Faster alternative to Vec's retain method

Hello there,
My profiler (callgrind) has shown that the following function is the most time-consuming part of my program. I reduced its uses as much as I could, but the performance remains unsatisfying to me. Is there a way to optimize this some more? I’ll point out that the size of arr is never greater than 9 and the only possible values are 1, 2, 3 … 8 and 9, w/o repetitions. Code below.

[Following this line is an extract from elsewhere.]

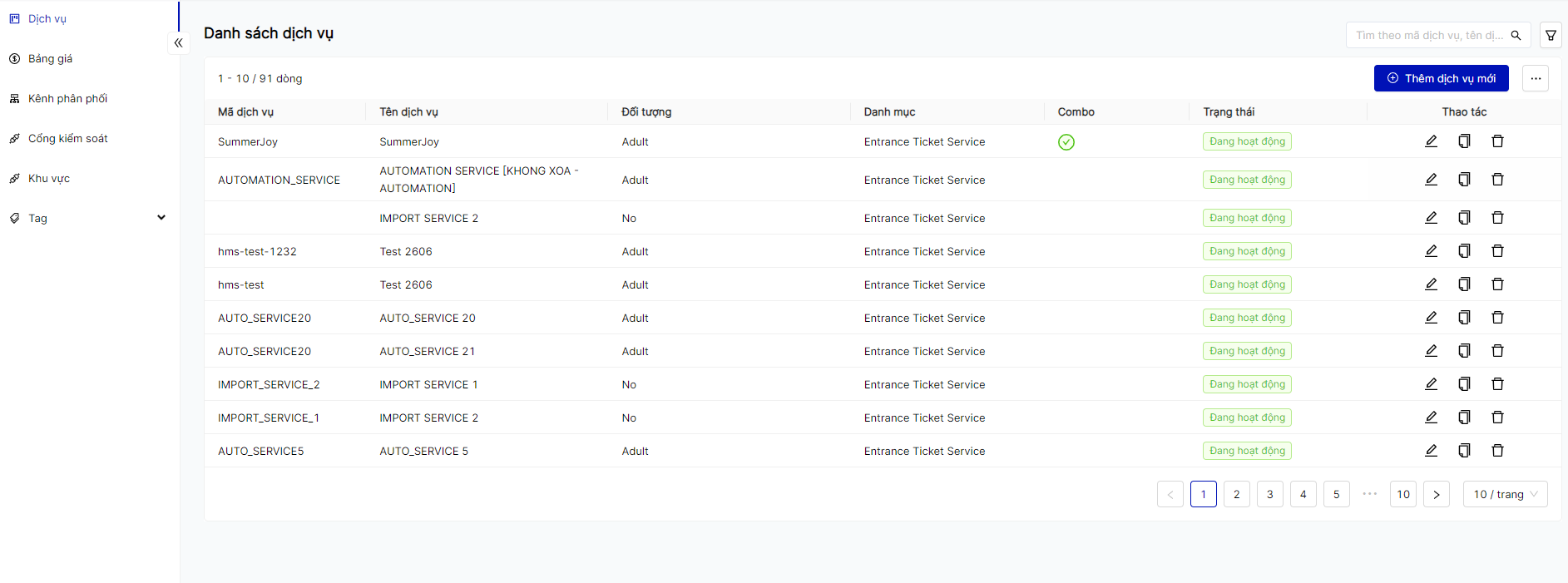Select Cổng kiểm soát in the sidebar
This screenshot has width=1568, height=583.
tap(67, 138)
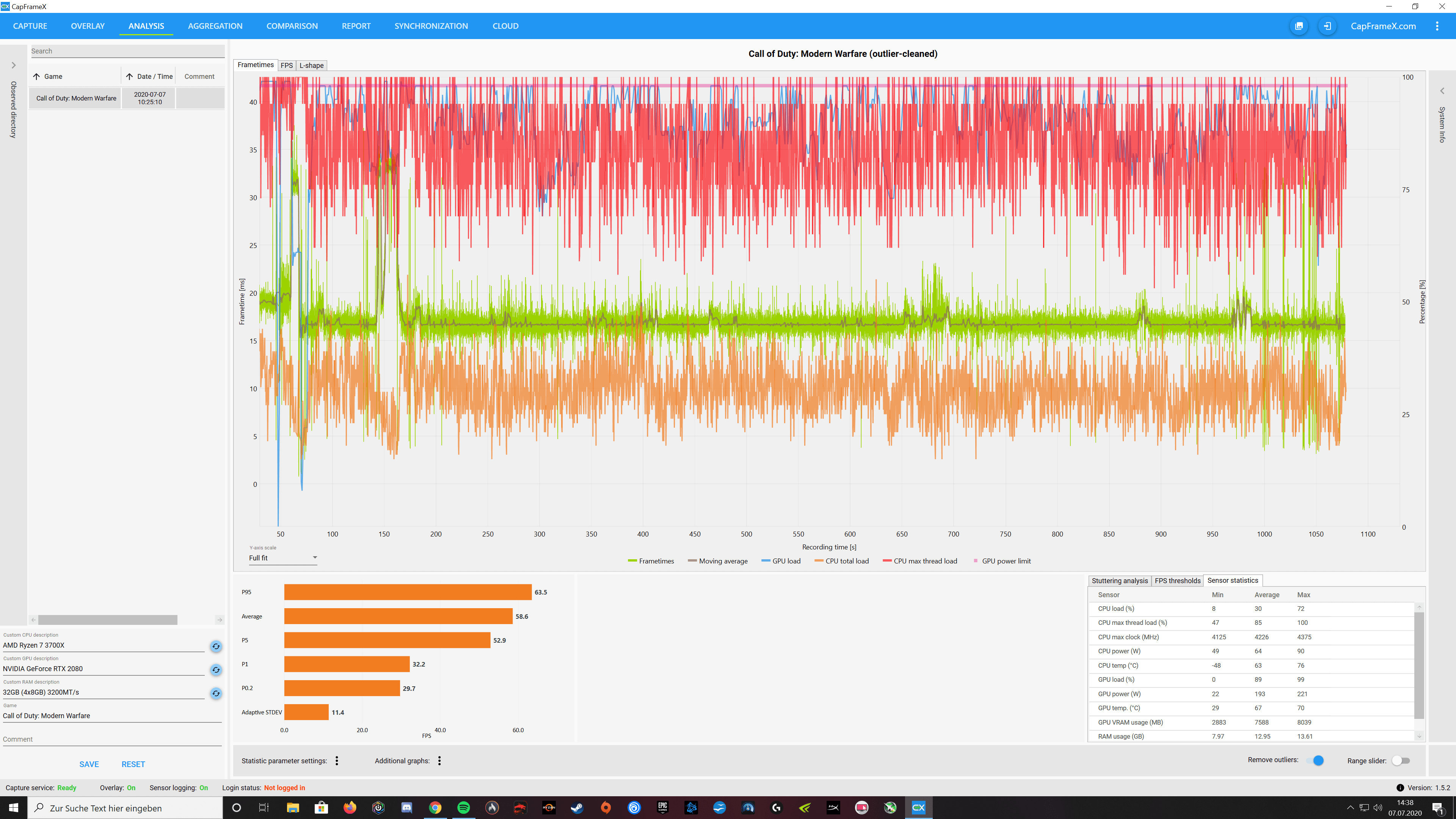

fn missing_chars(arr: Vec<char>) -> Vec<char> {
    let mut res: Vec<char> = vec!['1', '2', '3', '4', '5', '6', '7', '8', '9'];
    res.retain(|el| !arr.contains(el));
    res
}

There are many ways to create a faster function as long as you modify the code that calls it to allow a different and more efficient solution. This is an untested and un-benchmarked solution that’s probably faster:

#![feature(in_band_lifetimes)]

fn missing_chars1(arr: Vec<char>) -> Vec<char> {
    let mut res: Vec<char> = vec!['1', '2', '3', '4', '5', '6', '7', '8', '9'];
    res.retain(|el| !arr.contains(el));
    res
}

fn missing_chars2(arr: &[u8], buffer: &'a mut [u8; 9]) -> &'a [u8] {
    let mut digits = [false; 9];
    for &d in arr {
        debug_assert!(d > b'0' && d <= b'9' && !digits[usize::from(d - b'1')]);
        digits[usize::from(d - b'1')] = true;
    }
    let mut len = 0;
    for i in 0u8 .. 9 {
        if !digits[usize::from(i)] {
            buffer[len] = i + b'1';
            len += 1;
        }
    }
    &buffer[.. len]
}

fn main() {
    println!("{:?}", missing_chars1(vec!['3', '6']));
    let mut buffer = Default::default();
    println!("{:?}", missing_chars2(&[b'3', b'6'], &mut buffer));
}

If you perform further changes to the surrounding code you can probably invent an even faster function (like one that returns a single u32 that represents the complement set of the input digits).